If only memories could be bottled away like cheap perfume
Going to Australia until the 16th! Hot australian guys with hot accents?
What am I talking about, I have a boyfriend! Anyways, so I'll be away for a week. Not that this announcement is really necessary anways, I'm hardly that active anymore. But nonetheless, it's super exciting. I'll be going to Sydney for three days, then Canberra for a week. Yes, I know Canberra is a hole - I'm there for a model UN tournament as part of the New Zealand delegation.
I'm moving out of my flat tomorrow. I'm sitting on the bed looking into the almost empty room. A disassebled shelf strewn across the carpet, and a board with all my photos and cards against a plain wall. It really saddens me and I always feel this deep melachony when I have to move. I am not sure why, but it feels like breaking up. The way you walk up the stairs knowing each step or the angle and length your turn the shower on exactly for the desired volume and temperature of water.
To drink... or to drink a lot? That is the question!
Equal squares on an empty sudoku,
Always the same numbers but a billion answers,
Yet there are rules you know I know (that you know)

··········

> _Exercise requirements_
**a.** Answer from the blog text:
(i) How many days will be spent in Sydney?
(ii) What is being moved out of tomorrow?
(iii) What is set against a plain wall?
**b.** Please reproduce the stretch of the blog text from "To drink... or" through "(that you know)".
**c.** List every place name that appears in the blog text.
The data after this point isn't needed for any of the work here.

··········

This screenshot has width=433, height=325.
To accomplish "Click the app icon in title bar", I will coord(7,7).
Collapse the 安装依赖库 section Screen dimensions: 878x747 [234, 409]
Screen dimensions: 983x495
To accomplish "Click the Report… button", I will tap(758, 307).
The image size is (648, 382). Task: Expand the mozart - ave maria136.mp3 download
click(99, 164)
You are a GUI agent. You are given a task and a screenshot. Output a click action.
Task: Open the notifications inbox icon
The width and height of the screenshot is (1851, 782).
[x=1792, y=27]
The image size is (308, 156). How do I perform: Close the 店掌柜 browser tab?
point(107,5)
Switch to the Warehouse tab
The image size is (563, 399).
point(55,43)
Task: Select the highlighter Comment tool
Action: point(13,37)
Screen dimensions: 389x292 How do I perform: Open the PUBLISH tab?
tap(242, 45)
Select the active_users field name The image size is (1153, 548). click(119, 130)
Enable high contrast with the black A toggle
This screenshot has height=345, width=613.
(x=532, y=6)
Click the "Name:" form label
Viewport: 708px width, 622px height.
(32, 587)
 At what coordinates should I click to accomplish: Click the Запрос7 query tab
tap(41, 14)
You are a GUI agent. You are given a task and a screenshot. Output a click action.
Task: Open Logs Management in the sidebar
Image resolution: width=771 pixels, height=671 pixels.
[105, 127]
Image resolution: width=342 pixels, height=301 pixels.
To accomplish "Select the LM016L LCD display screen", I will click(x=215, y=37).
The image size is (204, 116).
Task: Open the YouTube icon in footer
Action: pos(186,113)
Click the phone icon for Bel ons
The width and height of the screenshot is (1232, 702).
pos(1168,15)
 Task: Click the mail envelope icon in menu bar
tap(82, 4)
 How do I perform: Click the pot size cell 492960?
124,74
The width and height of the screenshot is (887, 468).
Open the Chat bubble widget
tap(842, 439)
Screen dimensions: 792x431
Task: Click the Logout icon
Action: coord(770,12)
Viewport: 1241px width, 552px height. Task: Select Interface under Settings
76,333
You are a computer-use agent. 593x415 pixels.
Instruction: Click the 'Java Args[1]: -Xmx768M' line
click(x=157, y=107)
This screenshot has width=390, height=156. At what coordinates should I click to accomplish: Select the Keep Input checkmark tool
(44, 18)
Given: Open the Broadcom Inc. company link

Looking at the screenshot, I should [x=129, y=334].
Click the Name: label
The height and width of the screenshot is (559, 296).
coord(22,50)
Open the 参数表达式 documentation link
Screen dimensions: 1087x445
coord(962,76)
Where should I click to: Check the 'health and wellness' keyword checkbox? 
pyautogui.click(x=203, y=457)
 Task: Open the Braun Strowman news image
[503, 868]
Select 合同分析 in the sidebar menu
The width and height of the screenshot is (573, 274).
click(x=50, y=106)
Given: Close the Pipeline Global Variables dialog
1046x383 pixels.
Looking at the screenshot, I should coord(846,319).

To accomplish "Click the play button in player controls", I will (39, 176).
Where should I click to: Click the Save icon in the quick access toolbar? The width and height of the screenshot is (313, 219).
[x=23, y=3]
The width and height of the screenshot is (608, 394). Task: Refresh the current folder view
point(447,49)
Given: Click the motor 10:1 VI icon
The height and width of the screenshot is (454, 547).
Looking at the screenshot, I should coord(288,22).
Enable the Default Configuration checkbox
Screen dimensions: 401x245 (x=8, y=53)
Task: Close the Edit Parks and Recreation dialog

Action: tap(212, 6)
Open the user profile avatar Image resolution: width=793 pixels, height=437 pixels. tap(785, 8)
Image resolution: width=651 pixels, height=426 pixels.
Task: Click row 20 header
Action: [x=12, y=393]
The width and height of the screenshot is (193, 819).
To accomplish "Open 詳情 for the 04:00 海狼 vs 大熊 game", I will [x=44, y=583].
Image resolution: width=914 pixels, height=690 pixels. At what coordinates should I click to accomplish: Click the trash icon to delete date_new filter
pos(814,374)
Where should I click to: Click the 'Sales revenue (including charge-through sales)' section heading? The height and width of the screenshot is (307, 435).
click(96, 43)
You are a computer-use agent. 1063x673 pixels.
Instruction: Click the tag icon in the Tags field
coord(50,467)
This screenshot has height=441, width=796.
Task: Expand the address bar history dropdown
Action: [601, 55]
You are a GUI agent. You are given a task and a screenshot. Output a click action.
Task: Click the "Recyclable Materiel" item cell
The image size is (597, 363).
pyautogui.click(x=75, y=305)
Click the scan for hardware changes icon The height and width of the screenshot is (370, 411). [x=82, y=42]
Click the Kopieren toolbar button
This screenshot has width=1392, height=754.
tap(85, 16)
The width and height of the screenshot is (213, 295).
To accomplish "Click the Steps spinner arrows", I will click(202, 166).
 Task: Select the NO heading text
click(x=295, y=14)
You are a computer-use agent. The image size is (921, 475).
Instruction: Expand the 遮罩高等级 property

··········

> _Your responses_
**a.**
(i) Three days
(ii) A flat
(iii) A board with all the photos and cards

**b.**
To drink... or to drink a lot? That is the question!
Equal squares on an empty sudoku,
Always the same numbers but a billion answers,
Yet there are rules you know I know (that you know)

**c.** Australia, Sydney, Canberra, New Zealand